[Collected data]
----

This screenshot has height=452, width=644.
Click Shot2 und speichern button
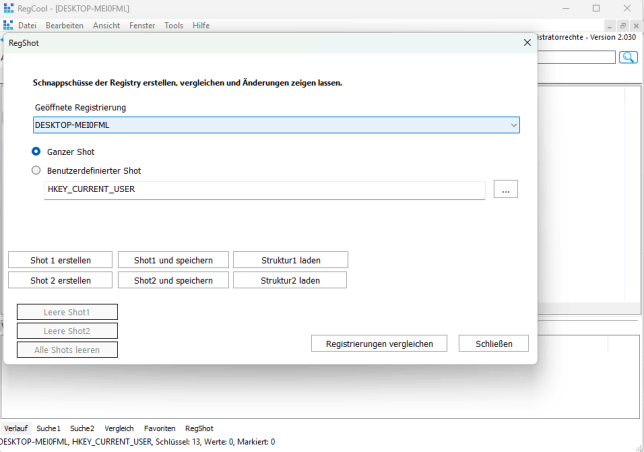[x=174, y=281]
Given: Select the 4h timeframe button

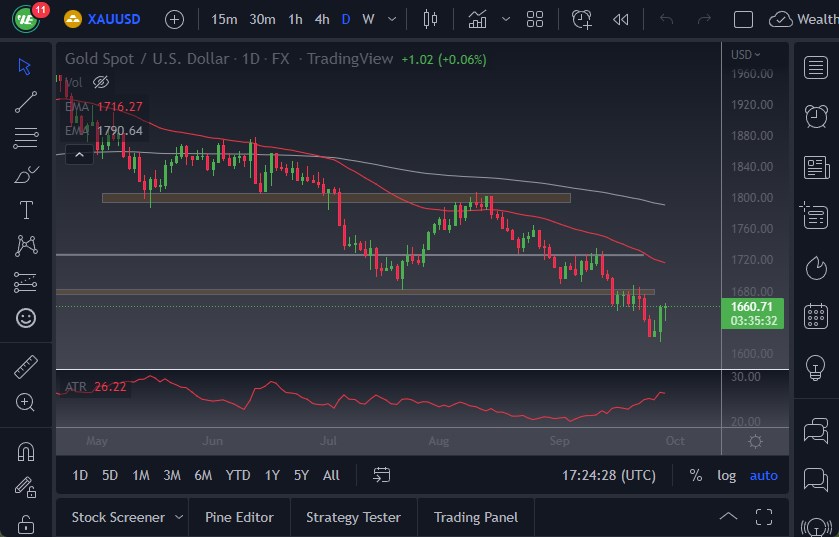Looking at the screenshot, I should [321, 19].
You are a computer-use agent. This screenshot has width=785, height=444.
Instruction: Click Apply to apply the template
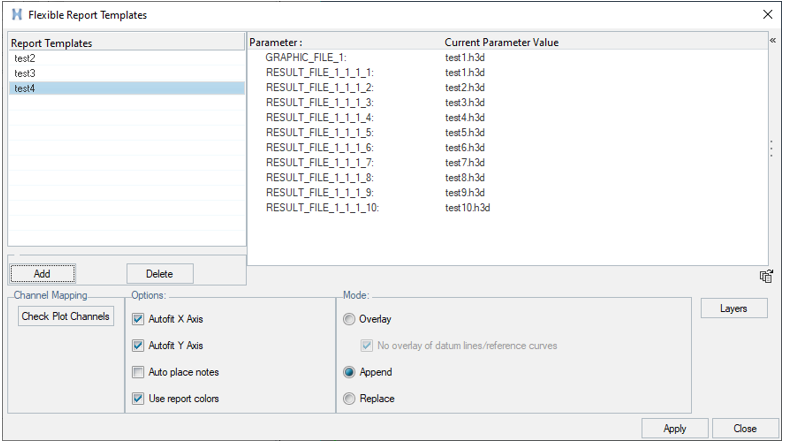675,428
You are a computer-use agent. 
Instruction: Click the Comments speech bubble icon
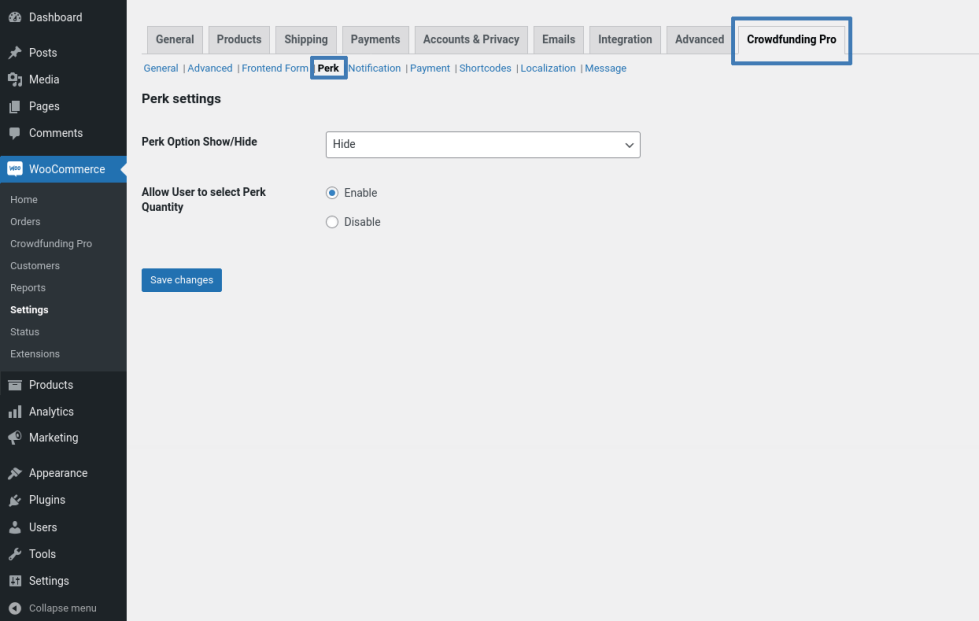coord(15,133)
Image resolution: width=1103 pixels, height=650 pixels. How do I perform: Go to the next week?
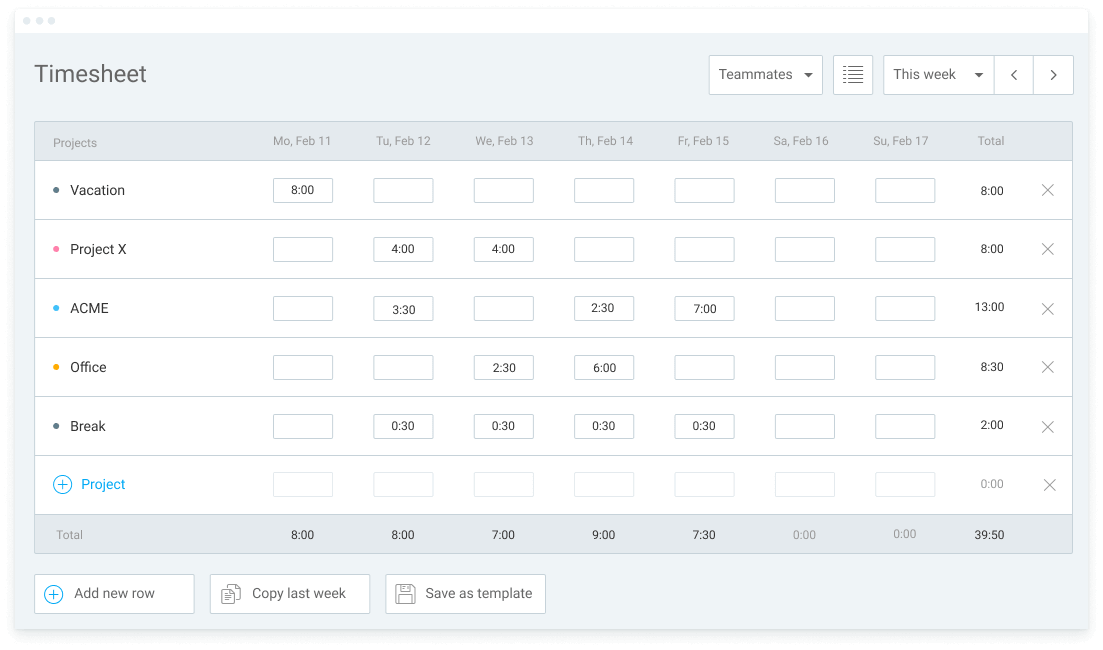(1053, 74)
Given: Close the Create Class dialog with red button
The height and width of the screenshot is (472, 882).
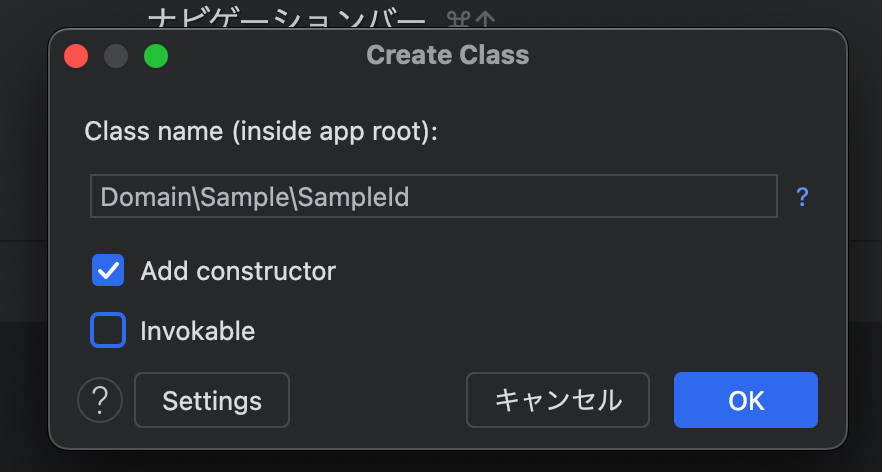Looking at the screenshot, I should click(76, 56).
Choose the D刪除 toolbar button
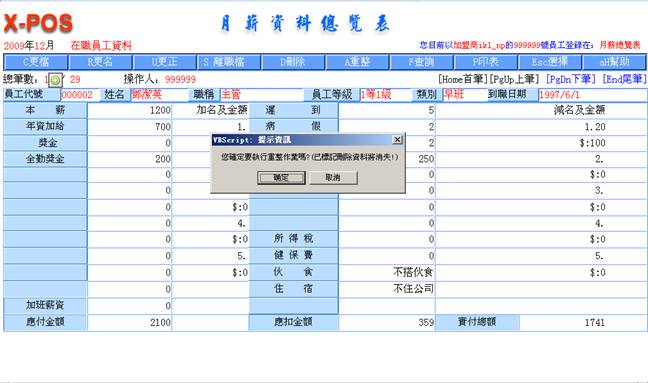This screenshot has height=383, width=648. 293,62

----

- **WHAT IS NEEDED**: The records above are to be transcribed in full, with images omitted.

- **RESPONSE**:
This screenshot has height=452, width=644.
Click Shot2 und speichern button
[x=174, y=281]
Given: Select the 4h timeframe button

Looking at the screenshot, I should [321, 19].
You are a computer-use agent. This screenshot has width=785, height=444.
Instruction: Click Apply to apply the template
675,428
You are a computer-use agent. 
Instruction: Click the Comments speech bubble icon
coord(15,133)
Image resolution: width=1103 pixels, height=650 pixels. How do I perform: Go to the next week?
(1053, 74)
Given: Close the Create Class dialog with red button
The height and width of the screenshot is (472, 882).
Looking at the screenshot, I should click(76, 56).
Choose the D刪除 toolbar button
This screenshot has height=383, width=648. 293,62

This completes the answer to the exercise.